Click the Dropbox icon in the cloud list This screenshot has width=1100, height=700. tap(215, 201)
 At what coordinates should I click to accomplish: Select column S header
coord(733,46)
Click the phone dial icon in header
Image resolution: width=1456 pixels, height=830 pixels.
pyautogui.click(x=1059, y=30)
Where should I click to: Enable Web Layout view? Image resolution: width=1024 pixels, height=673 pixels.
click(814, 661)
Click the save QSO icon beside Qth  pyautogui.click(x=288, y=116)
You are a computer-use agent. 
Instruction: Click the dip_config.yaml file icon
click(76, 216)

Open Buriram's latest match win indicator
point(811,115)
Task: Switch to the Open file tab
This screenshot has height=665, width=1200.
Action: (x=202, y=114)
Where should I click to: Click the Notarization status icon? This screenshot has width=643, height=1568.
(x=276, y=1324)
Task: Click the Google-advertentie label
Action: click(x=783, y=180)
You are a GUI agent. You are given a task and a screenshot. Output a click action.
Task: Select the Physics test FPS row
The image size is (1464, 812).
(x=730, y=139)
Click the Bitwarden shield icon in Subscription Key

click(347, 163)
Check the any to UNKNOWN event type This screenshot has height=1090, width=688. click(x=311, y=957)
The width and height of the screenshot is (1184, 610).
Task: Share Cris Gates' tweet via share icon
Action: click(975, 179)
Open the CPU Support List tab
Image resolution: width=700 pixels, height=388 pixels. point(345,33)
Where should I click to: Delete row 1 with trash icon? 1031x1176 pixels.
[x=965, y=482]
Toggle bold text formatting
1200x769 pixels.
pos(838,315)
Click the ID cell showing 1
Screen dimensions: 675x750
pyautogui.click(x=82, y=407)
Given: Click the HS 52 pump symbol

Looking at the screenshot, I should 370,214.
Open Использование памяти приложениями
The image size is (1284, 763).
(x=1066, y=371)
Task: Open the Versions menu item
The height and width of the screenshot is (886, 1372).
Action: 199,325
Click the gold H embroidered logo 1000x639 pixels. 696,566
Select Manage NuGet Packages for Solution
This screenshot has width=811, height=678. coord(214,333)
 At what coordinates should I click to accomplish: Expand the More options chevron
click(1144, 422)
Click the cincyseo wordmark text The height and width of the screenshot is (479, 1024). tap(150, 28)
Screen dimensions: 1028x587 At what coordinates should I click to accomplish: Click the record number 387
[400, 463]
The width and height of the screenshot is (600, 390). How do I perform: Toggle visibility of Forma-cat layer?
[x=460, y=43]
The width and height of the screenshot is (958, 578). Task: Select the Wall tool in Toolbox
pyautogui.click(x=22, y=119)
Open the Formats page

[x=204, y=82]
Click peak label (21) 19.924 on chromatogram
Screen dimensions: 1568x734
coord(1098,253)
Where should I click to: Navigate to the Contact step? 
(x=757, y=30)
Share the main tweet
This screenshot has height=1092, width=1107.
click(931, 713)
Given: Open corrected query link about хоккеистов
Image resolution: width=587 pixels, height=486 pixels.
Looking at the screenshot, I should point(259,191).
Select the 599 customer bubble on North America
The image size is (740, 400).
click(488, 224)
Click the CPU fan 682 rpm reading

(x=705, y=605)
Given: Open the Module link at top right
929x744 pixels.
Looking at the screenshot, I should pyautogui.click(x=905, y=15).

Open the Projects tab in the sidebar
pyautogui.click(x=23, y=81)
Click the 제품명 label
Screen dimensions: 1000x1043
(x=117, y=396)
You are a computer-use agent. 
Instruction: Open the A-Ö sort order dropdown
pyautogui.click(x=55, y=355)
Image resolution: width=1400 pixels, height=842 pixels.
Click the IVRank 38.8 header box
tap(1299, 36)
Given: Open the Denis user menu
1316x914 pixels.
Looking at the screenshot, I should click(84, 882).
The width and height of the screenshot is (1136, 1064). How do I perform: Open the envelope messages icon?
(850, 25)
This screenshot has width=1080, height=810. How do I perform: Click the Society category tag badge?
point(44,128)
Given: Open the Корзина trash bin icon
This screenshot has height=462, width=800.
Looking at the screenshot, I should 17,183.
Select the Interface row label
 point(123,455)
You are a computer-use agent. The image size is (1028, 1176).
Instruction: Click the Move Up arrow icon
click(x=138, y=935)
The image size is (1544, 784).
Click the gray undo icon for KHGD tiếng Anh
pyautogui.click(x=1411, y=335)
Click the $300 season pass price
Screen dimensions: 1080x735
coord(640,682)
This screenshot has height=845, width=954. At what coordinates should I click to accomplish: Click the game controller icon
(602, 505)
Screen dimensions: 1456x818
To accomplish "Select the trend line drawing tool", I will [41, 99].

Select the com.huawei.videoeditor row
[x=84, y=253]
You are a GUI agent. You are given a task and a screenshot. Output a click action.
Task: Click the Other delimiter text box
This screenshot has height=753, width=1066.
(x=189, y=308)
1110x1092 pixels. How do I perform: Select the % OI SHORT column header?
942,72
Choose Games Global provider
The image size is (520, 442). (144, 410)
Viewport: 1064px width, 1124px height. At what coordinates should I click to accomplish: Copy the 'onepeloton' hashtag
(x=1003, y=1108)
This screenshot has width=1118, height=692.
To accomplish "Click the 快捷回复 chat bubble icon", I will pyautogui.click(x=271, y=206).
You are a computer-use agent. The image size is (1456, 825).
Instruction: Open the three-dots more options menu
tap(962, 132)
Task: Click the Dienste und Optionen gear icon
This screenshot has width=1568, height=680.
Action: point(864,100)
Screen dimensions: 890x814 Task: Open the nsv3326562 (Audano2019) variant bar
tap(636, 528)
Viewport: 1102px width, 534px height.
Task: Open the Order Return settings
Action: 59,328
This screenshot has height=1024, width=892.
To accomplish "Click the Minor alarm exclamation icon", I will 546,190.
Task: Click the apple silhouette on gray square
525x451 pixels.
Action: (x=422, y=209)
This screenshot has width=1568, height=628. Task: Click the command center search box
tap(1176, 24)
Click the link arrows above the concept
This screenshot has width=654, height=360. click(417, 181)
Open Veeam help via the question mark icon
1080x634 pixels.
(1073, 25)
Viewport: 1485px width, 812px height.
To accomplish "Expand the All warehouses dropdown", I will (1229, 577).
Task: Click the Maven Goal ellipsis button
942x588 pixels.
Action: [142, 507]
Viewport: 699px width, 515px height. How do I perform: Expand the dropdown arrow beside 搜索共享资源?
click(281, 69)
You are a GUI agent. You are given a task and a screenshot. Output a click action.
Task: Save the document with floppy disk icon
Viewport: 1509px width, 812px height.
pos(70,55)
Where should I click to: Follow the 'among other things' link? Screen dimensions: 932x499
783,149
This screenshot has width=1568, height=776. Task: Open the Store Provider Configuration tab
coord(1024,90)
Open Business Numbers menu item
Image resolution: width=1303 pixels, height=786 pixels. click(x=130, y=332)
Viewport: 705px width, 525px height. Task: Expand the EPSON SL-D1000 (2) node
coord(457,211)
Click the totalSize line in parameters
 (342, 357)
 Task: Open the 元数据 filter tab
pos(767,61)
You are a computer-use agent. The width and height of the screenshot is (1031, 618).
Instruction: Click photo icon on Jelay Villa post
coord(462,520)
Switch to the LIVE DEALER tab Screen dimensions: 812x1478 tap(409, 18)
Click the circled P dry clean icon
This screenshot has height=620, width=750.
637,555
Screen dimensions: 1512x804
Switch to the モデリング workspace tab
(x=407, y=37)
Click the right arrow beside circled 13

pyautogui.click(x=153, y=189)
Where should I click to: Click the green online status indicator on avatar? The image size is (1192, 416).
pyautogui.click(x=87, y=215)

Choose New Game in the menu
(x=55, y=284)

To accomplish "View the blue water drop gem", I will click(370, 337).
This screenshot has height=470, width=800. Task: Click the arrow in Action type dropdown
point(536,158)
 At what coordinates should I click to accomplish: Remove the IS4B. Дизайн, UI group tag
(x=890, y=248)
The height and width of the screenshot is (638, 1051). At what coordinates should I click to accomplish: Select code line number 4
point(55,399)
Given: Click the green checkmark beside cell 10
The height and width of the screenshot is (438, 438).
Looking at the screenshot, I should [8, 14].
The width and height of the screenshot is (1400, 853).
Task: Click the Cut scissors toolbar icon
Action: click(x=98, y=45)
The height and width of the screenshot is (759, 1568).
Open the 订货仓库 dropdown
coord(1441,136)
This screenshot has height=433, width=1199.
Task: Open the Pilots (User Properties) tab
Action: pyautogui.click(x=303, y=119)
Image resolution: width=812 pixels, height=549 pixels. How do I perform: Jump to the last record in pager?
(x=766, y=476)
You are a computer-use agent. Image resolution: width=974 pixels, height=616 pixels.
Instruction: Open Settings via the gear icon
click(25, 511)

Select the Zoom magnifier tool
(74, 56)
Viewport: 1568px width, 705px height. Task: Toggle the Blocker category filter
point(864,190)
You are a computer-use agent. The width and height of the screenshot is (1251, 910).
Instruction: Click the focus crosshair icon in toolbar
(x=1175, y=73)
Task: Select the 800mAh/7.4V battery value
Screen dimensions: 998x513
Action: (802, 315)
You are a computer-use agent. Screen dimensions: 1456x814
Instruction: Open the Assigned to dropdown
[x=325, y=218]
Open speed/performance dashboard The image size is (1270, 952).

_ _ _

## Aim
Reproduce verbatim everything in the records above, from the line containing "This screenshot has width=1568, height=628." down to the line containing "pos(767,61)", with both of those lines included.

## Task result
This screenshot has width=1568, height=628. Task: Click the command center search box
tap(1176, 24)
Click the link arrows above the concept
This screenshot has width=654, height=360. click(417, 181)
Open Veeam help via the question mark icon
1080x634 pixels.
(1073, 25)
Viewport: 1485px width, 812px height.
To accomplish "Expand the All warehouses dropdown", I will (1229, 577).
Task: Click the Maven Goal ellipsis button
942x588 pixels.
Action: [142, 507]
Viewport: 699px width, 515px height. How do I perform: Expand the dropdown arrow beside 搜索共享资源?
click(281, 69)
You are a GUI agent. You are given a task and a screenshot. Output a click action.
Task: Save the document with floppy disk icon
Viewport: 1509px width, 812px height.
pos(70,55)
Where should I click to: Follow the 'among other things' link? Screen dimensions: 932x499
783,149
This screenshot has width=1568, height=776. Task: Open the Store Provider Configuration tab
coord(1024,90)
Open Business Numbers menu item
Image resolution: width=1303 pixels, height=786 pixels. click(x=130, y=332)
Viewport: 705px width, 525px height. Task: Expand the EPSON SL-D1000 (2) node
coord(457,211)
Click the totalSize line in parameters
 (342, 357)
 Task: Open the 元数据 filter tab
pos(767,61)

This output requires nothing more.